How is the study designed?

Design Details

• Primary Purpose: Treatment
• Allocation: Randomized
• Interventional Model: Parallel Assignment
• Masking: Single

Number of Arms

2

Arms and Interventions

Participant Group / Arm	Intervention / Treatment
Experimental: An Experimental or treatment group (T); The Experimental or treatment group (T) will receive ketamine 0.5 mg/kg bolus, then 0.2 mg/kg infusion, and IV lidocaine 1.5 kg/kg bolus. The same bolus dose of lidocaine will be repeated every 15 to 20 minutes.	Drug: Low dose intravenous ketamine; Patients in the treatment group will be administered through a Ketamine IV bolus of 0.5 mg/kg during the induction phase with propofol of 3 mg/kg, followed by a continuous infusion of ketamine of 0.2 mg/kg/hr. Before induction, a lidocaine bolus of 1.5 mg/kg will be given, and the same dose of lidocaine will be administered every 15 to 20 minutes after induction of anesthesia until the start of skin closure. Patients in control group will receive a conventional GA with fentanyl 2µg/kg given during induction of anesthesia and one fourth of initial dose of fentanyl will be given over 20-30 minutes.; Other Names: Intravenous lidocaine; Intravenous fentanyl
Active Comparator: Control group (C); The control group (C) will receive a conventional general anesthesia (GA) with fentanyl 2µg/kg given during induction of anesthesia and one fourth of initial dose of fentanyl will be given over 20-30 minutes.	Drug: Low dose intravenous ketamine; Patients in the treatment group will be administered through a Ketamine IV bolus of 0.5 mg/kg during the induction phase with propofol of 3 mg/kg, followed by a continuous infusion of ketamine of 0.2 mg/kg/hr. Before induction, a lidocaine bolus of 1.5 mg/kg will be given, and the same dose of lidocaine will be administered every 15 to 20 minutes after induction of anesthesia until the start of skin closure. Patients in control group will receive a conventional GA with fentanyl 2µg/kg given during induction of anesthesia and one fourth of initial dose of fentanyl will be given over 20-30 minutes.; Other Names: Intravenous lidocaine; Intravenous fentanyl

What is the study measuring?

Primary Outcome Measures

Outcome Measure	Measure Description	Time Frame
The numerical rating scale will measure the postoperative pain severity	Will be assessed by the validated numerical rating scale, a reliable tool for assessing pain intensity in all populations, regardless of literacy level which employs a 0-to-10 ratings. scale, with 0 representing no pain and 10 representing the worst possible pain. The English and Amharic versions of the scale are attached in	From the patient's arrival at PACU to 24 hours postoperatively (at PACU, at 6 hours, 12 hours, and 24 hours).

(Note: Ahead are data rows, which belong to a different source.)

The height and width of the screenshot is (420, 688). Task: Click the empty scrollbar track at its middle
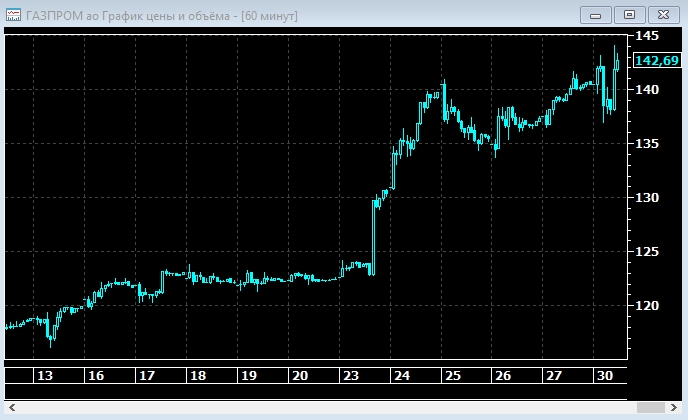pos(320,407)
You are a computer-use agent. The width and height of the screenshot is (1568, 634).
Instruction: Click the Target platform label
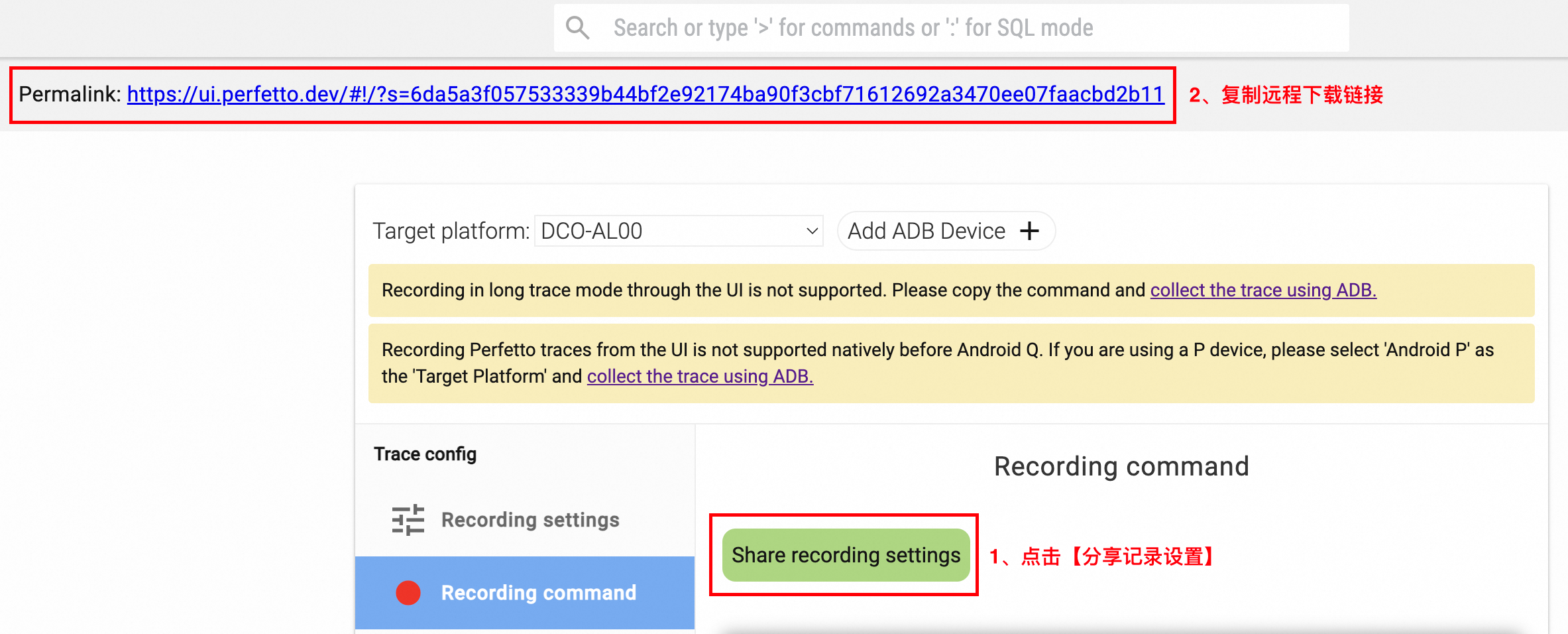(x=451, y=231)
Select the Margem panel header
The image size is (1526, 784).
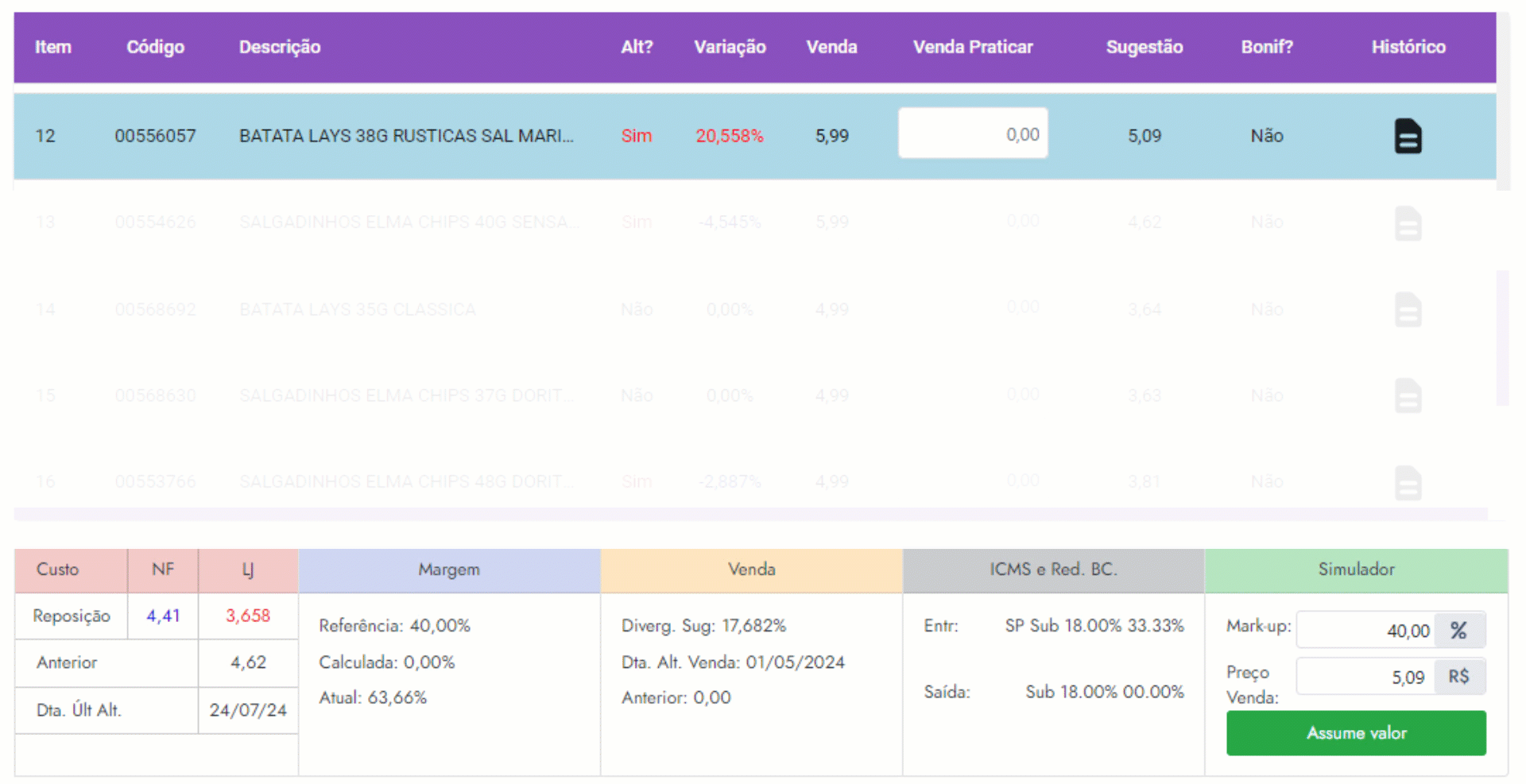point(449,570)
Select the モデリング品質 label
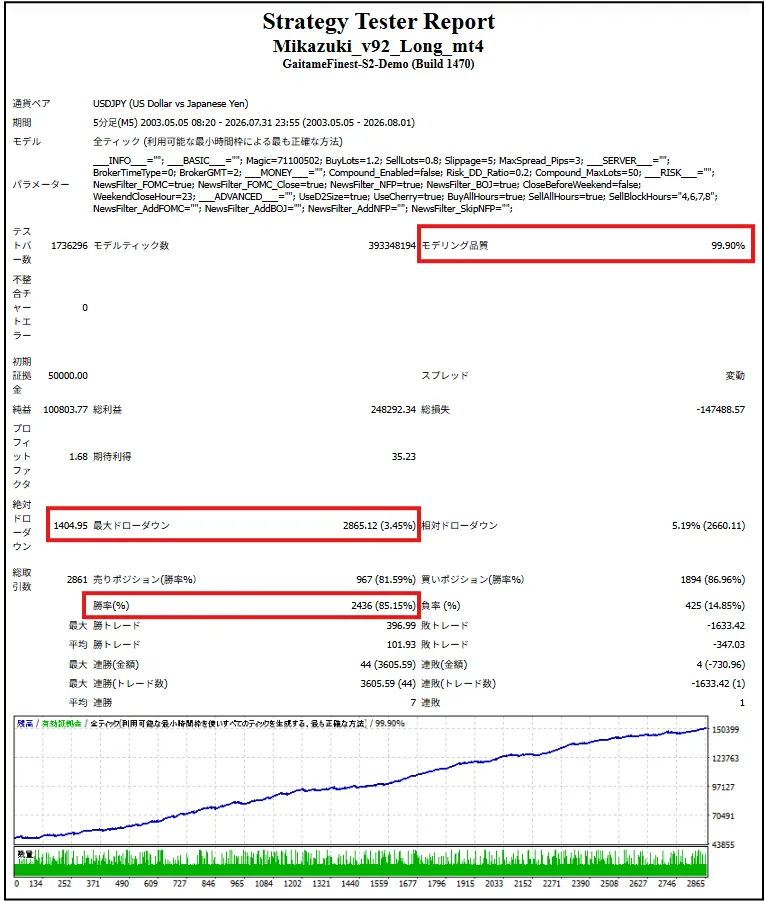This screenshot has height=901, width=765. coord(455,245)
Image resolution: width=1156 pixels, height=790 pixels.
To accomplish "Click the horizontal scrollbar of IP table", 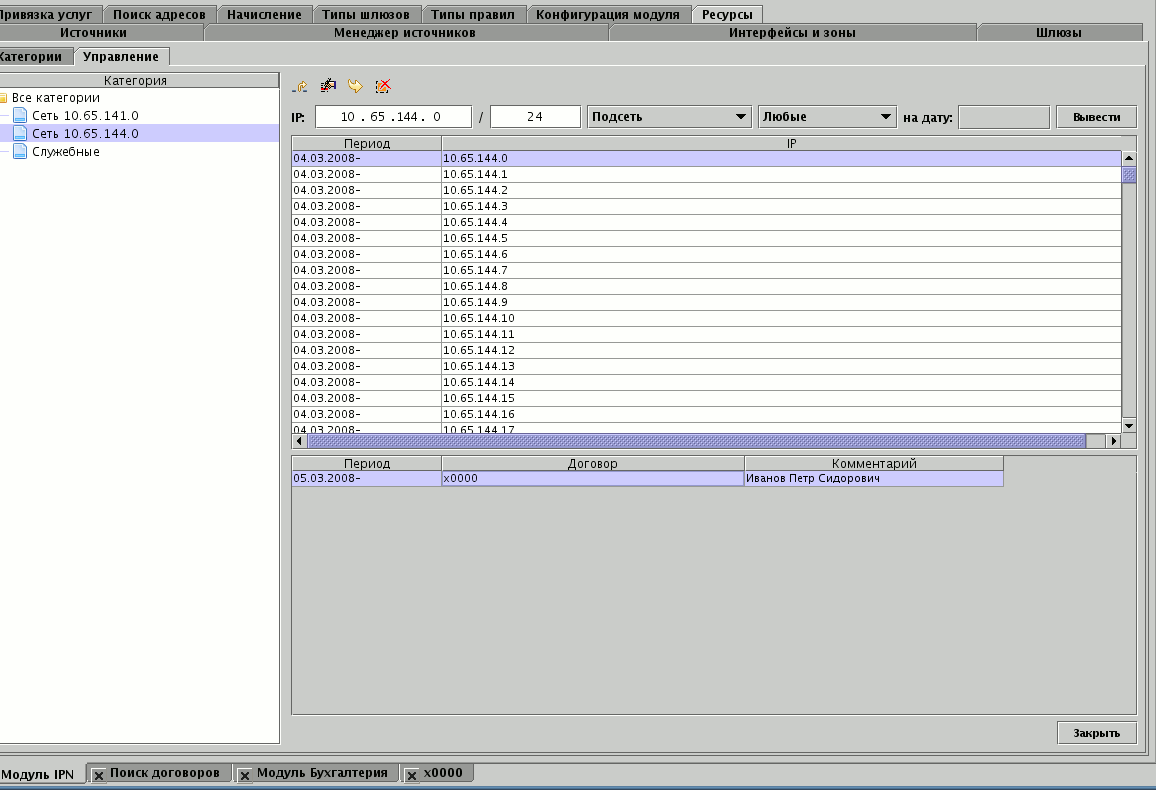I will tap(695, 441).
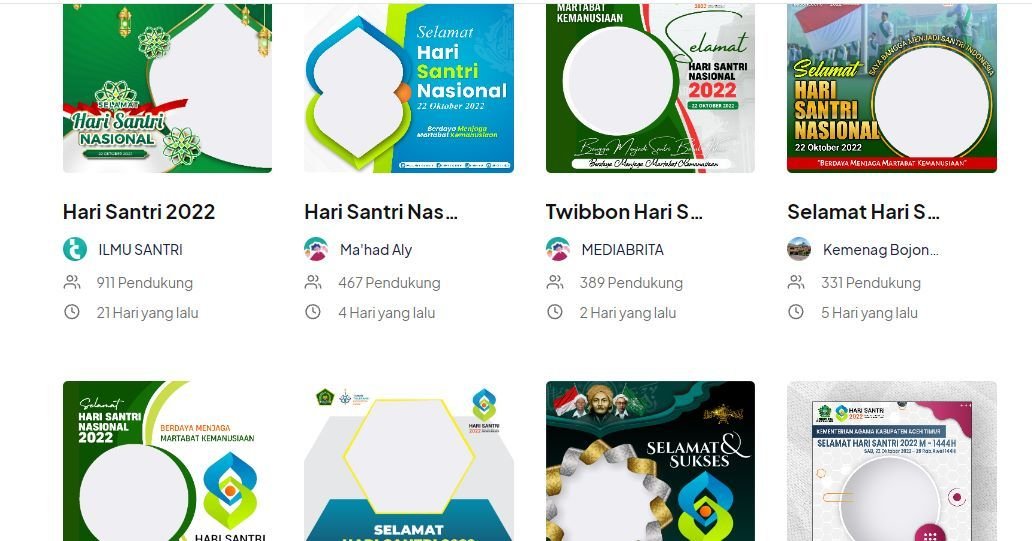Viewport: 1032px width, 541px height.
Task: Click supporters icon beside 911 Pendukung
Action: (x=72, y=282)
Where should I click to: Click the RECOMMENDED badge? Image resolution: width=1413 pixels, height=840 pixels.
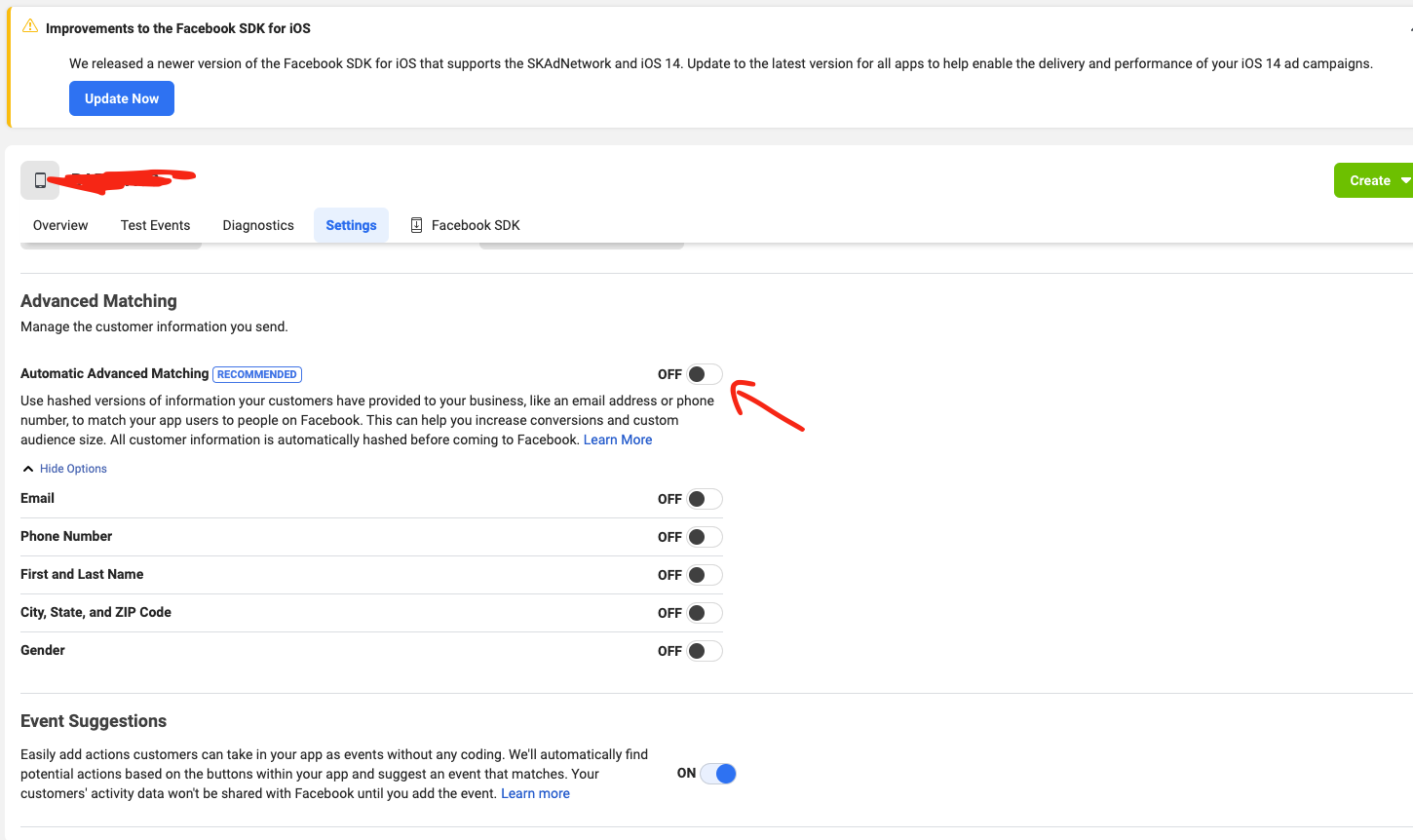[256, 373]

Secondary Outcome Measures

Outcome Measure	Measure Description	Time Frame
The occurrence of postoperative nausea and vomiting (PONV)	The occurrence of postoperative nausea and vomiting, the nausea and vomiting score, and the use of medication for management will be recorded.	At arrival at PACU to 24hours (at PACU, at 6 hours, 12 hours, and 24 hours)

Collaborators and Investigators

• Sponsor: Dilla University
• Investigators: Principal Investigator: Amanuel A Asefa, Msc. Degree, Arbaminch College of Health Sciences

Study record dates

Study Major Dates

• Study Start (Actual): June 10, 2023
• Primary Completion (Actual): May 10, 2024
• Study Completion (Actual): August 20, 2024

Study Registration Dates

• First Submitted: October 2, 2025
• First Submitted That Met QC Criteria: October 2, 2025
• First Posted (Estimated): October 9, 2025

Study Record Updates

• Last Update Posted (Estimated): October 14, 2025
• Last Update Submitted That Met QC Criteria: October 9, 2025
• Last Verified: October 1, 2025

More Information

Terms related to this study

• Additional Relevant MeSH Terms: Pain; Neurologic Manifestations; Postoperative Complications; Pathologic Processes; Signs and Symptoms, Digestive; Vomiting; Nausea; Pathological Conditions, Signs and Symptoms; Signs and Symptoms; Pain, Postoperative; Postoperative Nausea and Vomiting
• Other Study ID Numbers: duirb/037/23-05

Plan for Individual participant data (IPD)

• Plan to Share Individual Participant Data (IPD)?: NO
• IPD Plan Description: will share after the final result.

Drug and device information, study documents

• Studies a U.S. FDA-regulated drug product: Yes
• Studies a U.S. FDA-regulated device product: No
• product manufactured in and exported from the U.S.: Yes